Stored records:
·····
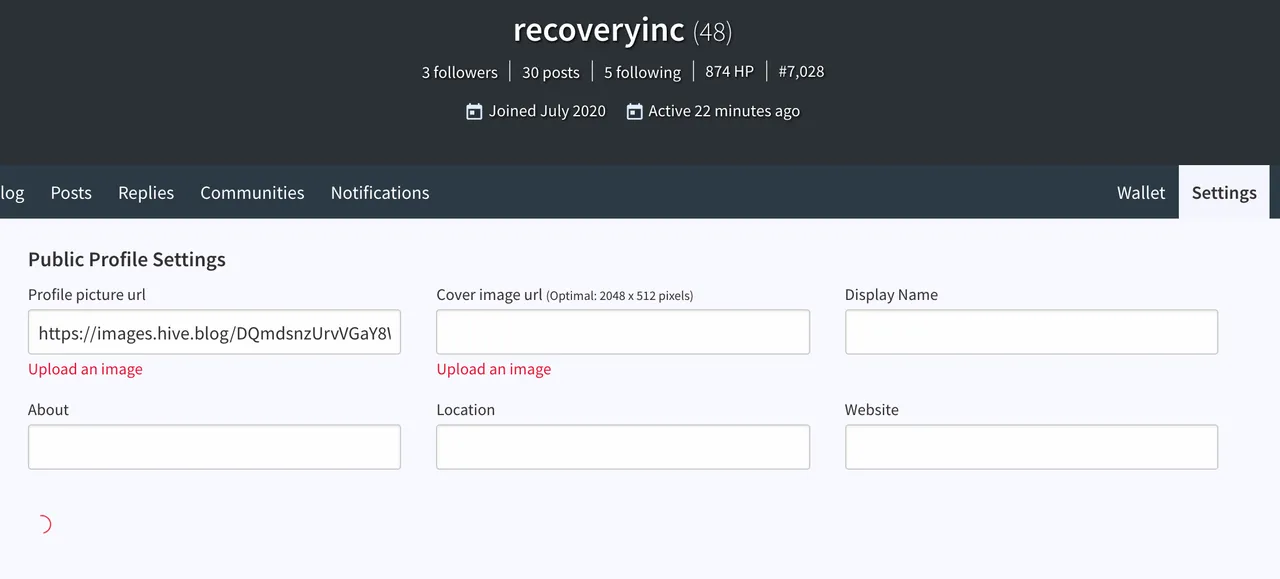The height and width of the screenshot is (579, 1280).
Task: View the Notifications tab
Action: coord(380,193)
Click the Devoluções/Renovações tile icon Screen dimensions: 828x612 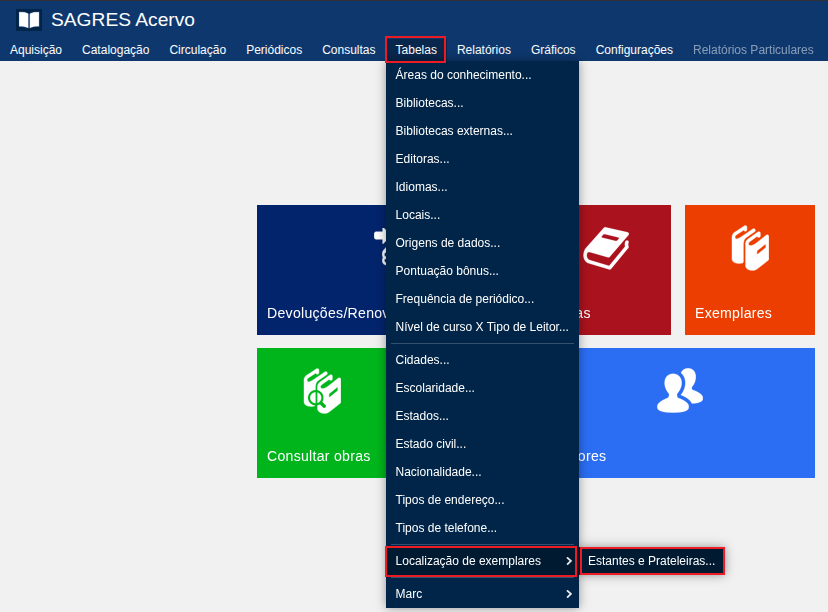click(x=379, y=244)
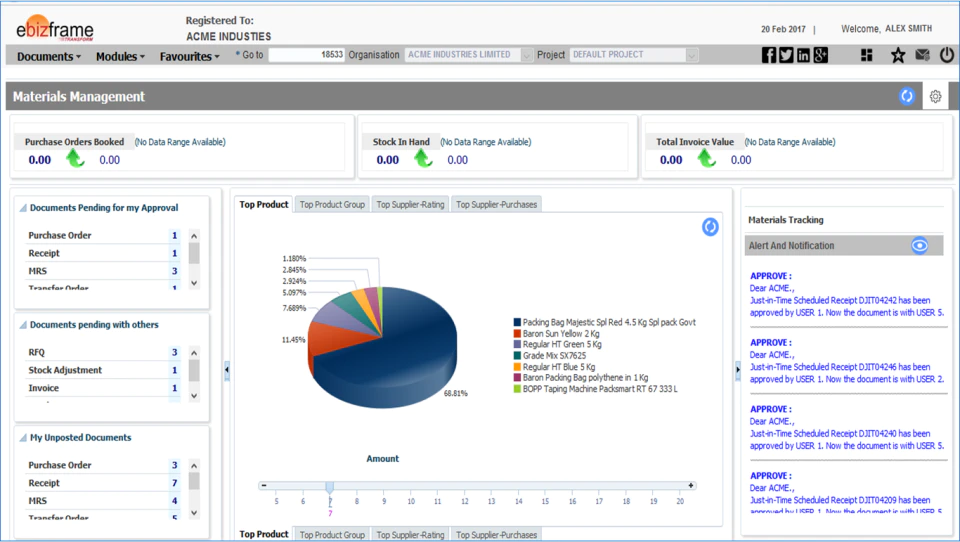Open the LinkedIn icon in toolbar
Image resolution: width=960 pixels, height=542 pixels.
[x=803, y=55]
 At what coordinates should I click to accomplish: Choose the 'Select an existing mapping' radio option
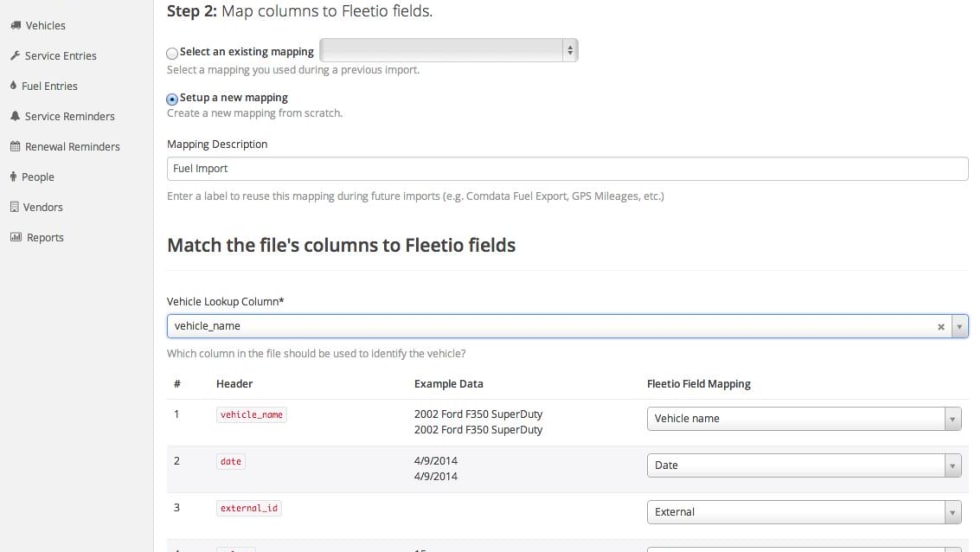pos(172,52)
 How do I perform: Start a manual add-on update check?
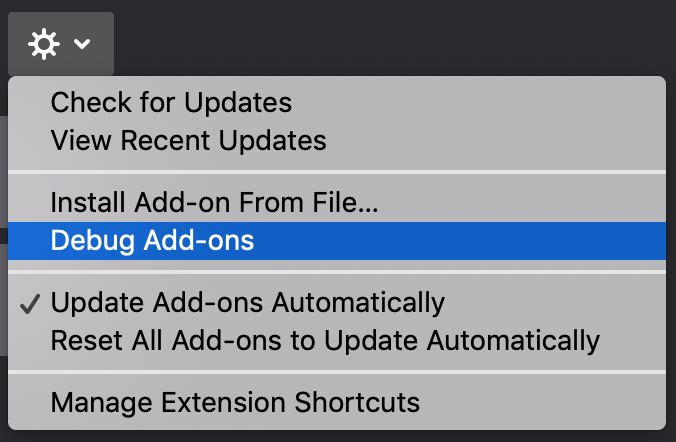coord(337,103)
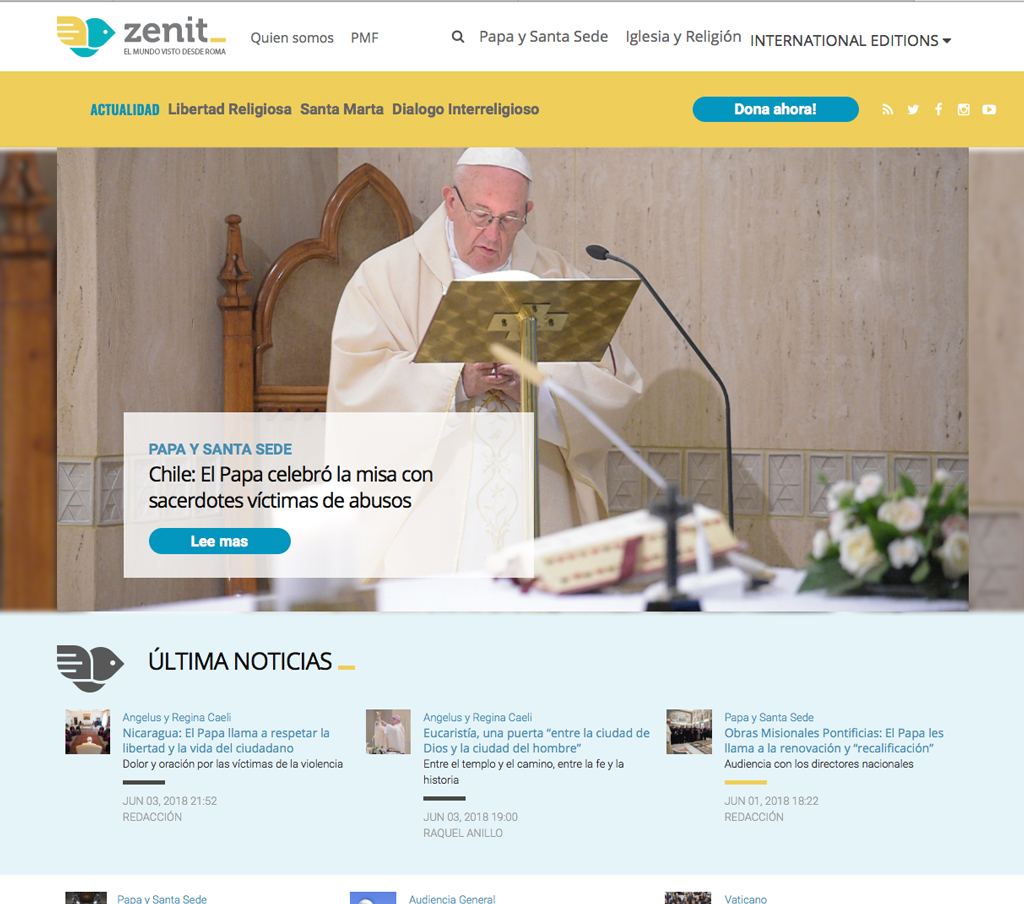
Task: Open Dialogo Interreligioso topic
Action: coord(466,109)
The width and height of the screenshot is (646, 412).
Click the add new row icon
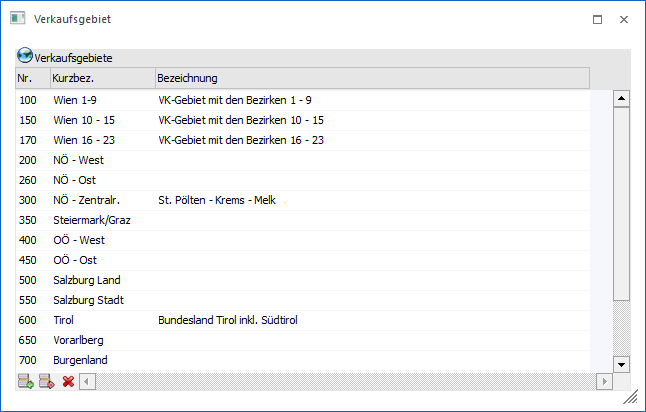tap(25, 381)
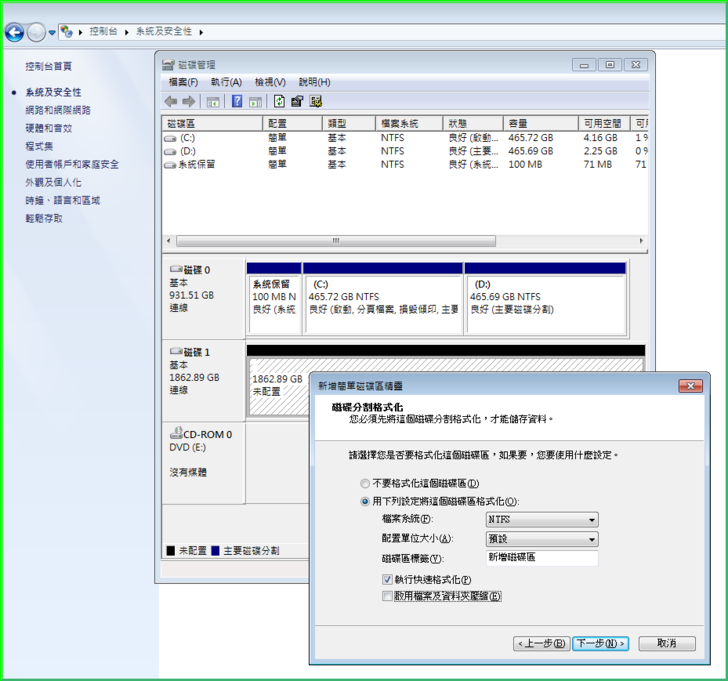Click the last toolbar icon after Properties
Screen dimensions: 728x681
316,101
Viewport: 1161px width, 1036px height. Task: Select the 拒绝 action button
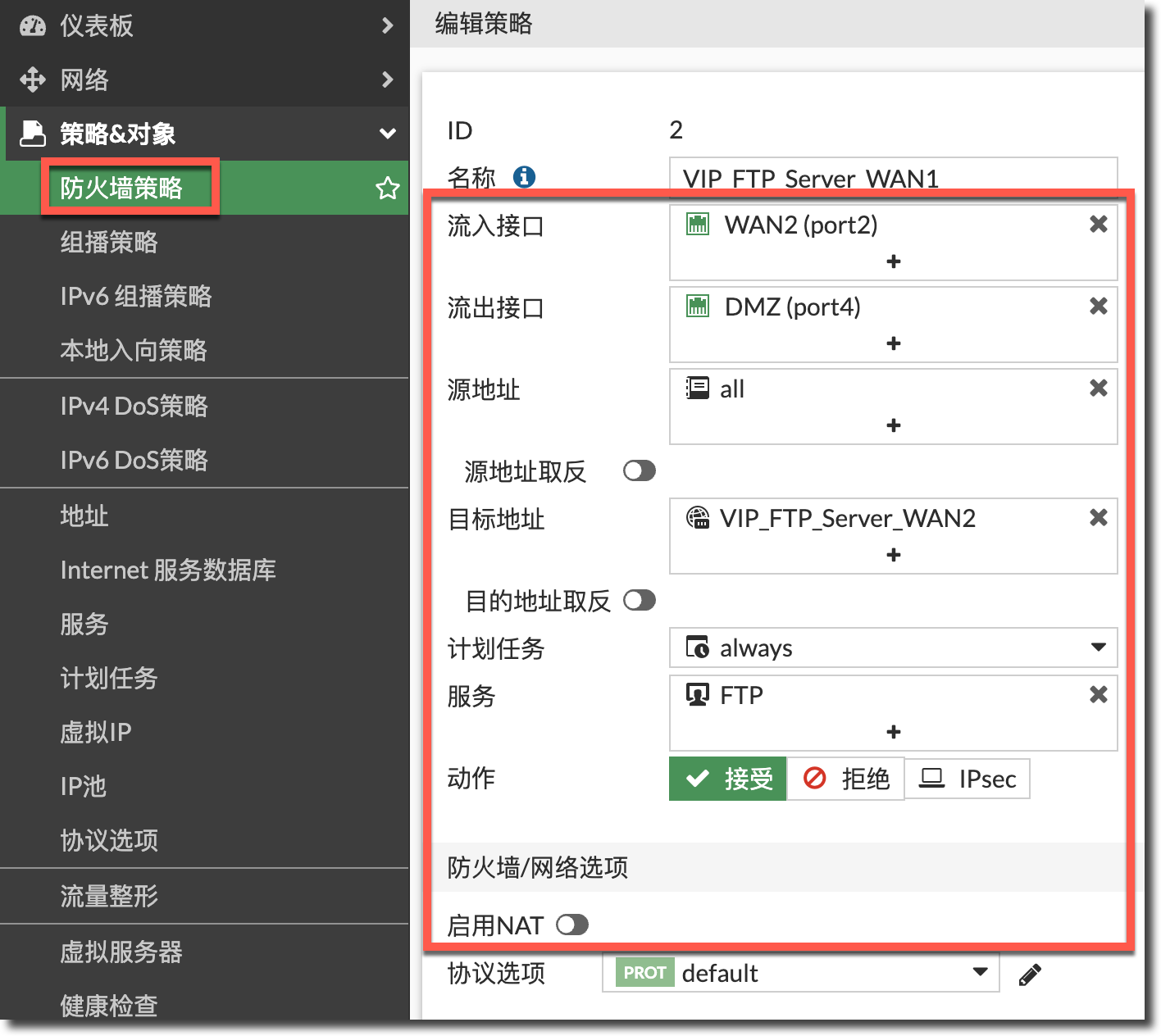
·····
Task to carry out » Go to the line that contains "The width and" and copy exactly from there through the last line of the records above, both included. Omit pictures.

Exercise result »
The width and height of the screenshot is (646, 412).
Click the add new row icon
tap(25, 381)
Click the last toolbar icon after Properties
Screen dimensions: 728x681
316,101
Viewport: 1161px width, 1036px height. Task: Select the 拒绝 action button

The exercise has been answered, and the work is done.